Like hall-of-fame managers Sparky Anderson and Tommy Lasorda, Elliott, too, gave up playing to concentrate on coaching. Sparky and Tommy had the proverbial “cup of coffee” in the big leagues before transitioning. Bob had his “cup of coffee” in peewee before reality hit with all the subtlety of chin-high brush-back pitch.

“My playing career peaked when pitchers began throwing me curve balls,” Elliott recalled with a laugh.

He was 14 when he landed his first administrative role in the game — official scorekeeper and statistican for the 1963 Kingstom Baseball Association senior league.. All for $100.

“I had to phone CKWS and CKLC with the score after the game and make up the boxscore for the Whig-Standard.”

Two years later, he gravitated to his first “front office” job, although “General Manager” on his dad’s senior club was in truth a one-man department with Elliott wearing the hat of team statistician, equipment manager, PR flak, travelling secretary, etc., This wasn’t so much work as it was a learning opportunity.
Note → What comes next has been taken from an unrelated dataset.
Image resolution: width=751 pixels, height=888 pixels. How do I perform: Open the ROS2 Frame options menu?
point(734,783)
He gleaned tidbits of baseball strategy by watching his father manage in tight ballgames. He learned the game from outside “the white lines.” And being part of a top-shelf amateur team of seasoned, friendly ballplayers was a godsend for the youngster. The springboard that launched a celebrated sportswriting career? No argument there.
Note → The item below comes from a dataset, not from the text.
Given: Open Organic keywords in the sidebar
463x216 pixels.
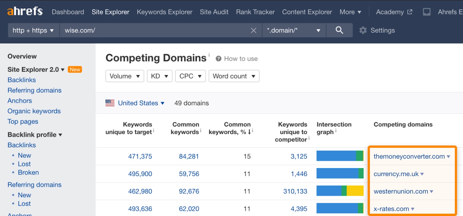Looking at the screenshot, I should 34,111.
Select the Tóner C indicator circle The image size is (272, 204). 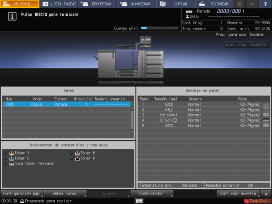(x=5, y=158)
Besides his father and Cliffy Earl he learned for some of the best coaches in Ontario: Dave Pilkington, former Junior National Team coach Remo Cardinale, Cincinnati Reds scout Bill Byckowski, Scott VandeValk, former minor league slugger (New York Mets and Montreal Expos) Andy Lawrence, Aaron Thompson, Jeff Lamont and Mike Irving, as well as listening to Marc Picard and Rick Johnston.

When it comes to coaching, Elliott says some things never change.

“After all these years, I still can’t eat before games,” he said. “I get too nervous, just like when I was playing in the Kingscourt league for Jimmy McLaughlin, Wally Hyde or Don Gilmour.

“I feel so helpless when we walk someone.”